Lap times at the Nordschleife have become a yardstick for modern sportscars, so much so that even mildly warm hatches are marketed with 'handling developed at the Nürburgring' taglines. Incredible a place as it is, the hype can wear a little thin. At the time of writing, Lexus has yet to announce a lap time for its new LFA supercar around the Ring, but its credibility has already been cemented by entering pre-production versions in the Nürburgring 24-hour race two years running. Assured of the car's ability, Lexus brought us along to the hallowed grounds for first hand experience of the LFA on the Nordschleife, the Nürburgring GP circuit and the excellent roads nearby ahead of the car's public debut at the Tokyo Motor Show.

In the Metal

It's been nearly five years since Lexus first revealed the LF-A concept and though the overall proportions are unchanged, the detailing has moved on significantly. Replacing the smooth lines of the show car is a riot of sharp creases, vents and aerodynamic tweaks to the bodywork. At a standstill, it's pleasingly low and wide - as a supercar should be - though the full aggression of the design doesn't become apparent until the automatic rear spoiler is raised. Although the profile is conventional enough - in comparison to the likes of the Pagani Zonda and Lamborghini Reventón - there are plenty of design flourishes to retain your interest the first time you see it. Of note is the triangle of exhaust pipes; the sculpting of the door mirrors to channel air to the curvaceous rear air vents; and the aggressive shape of the whole front apron.

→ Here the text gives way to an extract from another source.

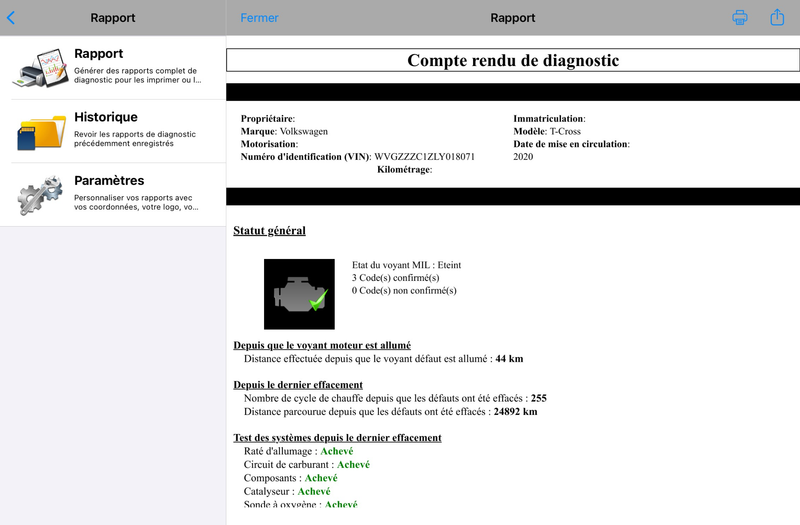This screenshot has height=525, width=800.
Task: Select the Rapport menu entry title
Action: [99, 54]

Surprisingly, the LFA's interior bears little or no resemblance to any other Lexus. You may spot that the satnav system and its weird mouse-like control is shared with the latest RX 450h, but virtually all of the switchgear is new. That includes delicate column stalks for indicators and wipers and perfectly weighted gearchange paddles.

The two leather-lined seats are electrically adjusted and supremely comfortable, but don't be fooled: this is no luxury car. You sit low and the flat-bottomed steering wheel in front of you is made of carbon fibre and part-trimmed in leather. It's as good to hold as it is to look at. Beyond that is an innovative set of instruments, which has no analogue part. Lexus reckoned only a digital rev counter could keep up with its new engine, which allowed it to develop a bespoke and customisable instrument pack, including a main display ring that moves silently to the side to reveal the menu system. It's highly original and great to use.

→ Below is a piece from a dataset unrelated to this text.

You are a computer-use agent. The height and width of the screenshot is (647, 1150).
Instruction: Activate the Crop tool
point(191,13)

What you get for your Money

Thinking logically - without the means to buy an LFA for myself - it's difficult to understand how Lexus hopes to sell 500 examples at a price that is likely to be almost double that of the new Ferrari 458 Italia or McLaren MP4-12C, when its on-paper specifications look to be on a par with those cars rather than on a different level. However, I'll concede that if you can spend £300,000 or so on a supercar it's likely that you may have one of each rather than seeing them as competitors. In terms of equipment, each LFA buyer will have the option to customise their car's specification. That will include different colour and interior trim options of course, including a matt black exterior finish - just like the cars you'll have seen in spy shots. Another intriguing option is an 'aero pack', which features tiny winglets on the trailing edge of the car and extra deflectors at the base of the windscreen.

Driving it

With the IS F already demonstrating that Lexus knows how to make a car for keen drivers, it should be no surprise that the LFA is a good steer. However, what was a shock - particularly after Lexus claimed that its new supercar is still a luxury car at heart - is just how driver-focused it is. Think 430 Scuderia levels of driver involvement, agility and usability. That's high praise indeed, despite the price gap.

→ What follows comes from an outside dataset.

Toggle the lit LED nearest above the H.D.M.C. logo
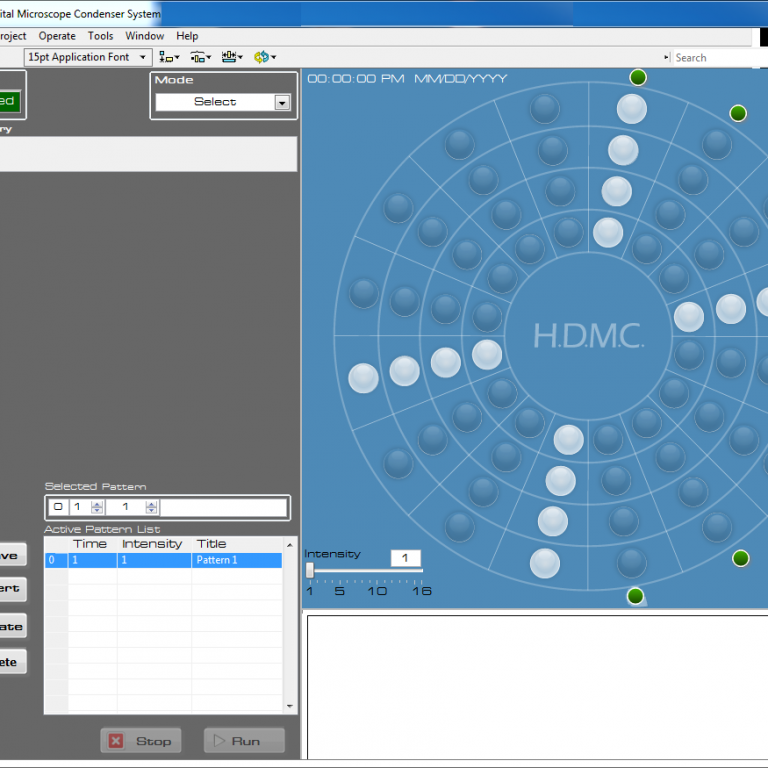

Mounted at the front, though well back in the chassis, is a new naturally aspirated 4.8-litre V10. It revs to 9,000rpm and produces 552bhp and 354lb.ft of torque. You'd expect it to be all about the top-end of the rev counter, where it is admittedly ballistic, but there's a good spread of usable torque too thanks to variable valve timing and independently controlled throttle bodies. It's an unusual sounding unit - probably to do with the exhaust layout - with a whole range of notes from rumble to scream. Acceleration is savage, in a linear, easily modulated sort of way.

Lexus opted for an electro-hydraulically controlled automated manual instead of one of the en vogue dual-clutch systems. There are four driving modes and seven gearchange speed settings, but there's no doubt that this transmission is at its best on track or when you're really attacking a good road. It doesn't cope as well with slow speed driving as you'd expect a Lexus-developed car to, though apparently the pre-production test cars suffered from clutch gremlins.

There were no such problems with the chassis. Surprisingly, Lexus didn't employ any form of active damping, instead using the sophisticated remote reservoir dampers utilised by the racecar in conjunction with an all-aluminium suspension design as part of front and rear sub-frames. These are bolted to the central monocoque, which is made of carbon fibre.

The end result is a car that you immediately feel at one with. Its relatively compact dimensions mean it's not at all intimidating to drive on the public road and given the car's remit, it copes relatively well with bumps and ruts. Long distance cruising isn't its strong point, thanks to gearing that seems to cause a drone at the motorway speed limit, but there's no hardship in a few hours at the wheel getting to a circuit.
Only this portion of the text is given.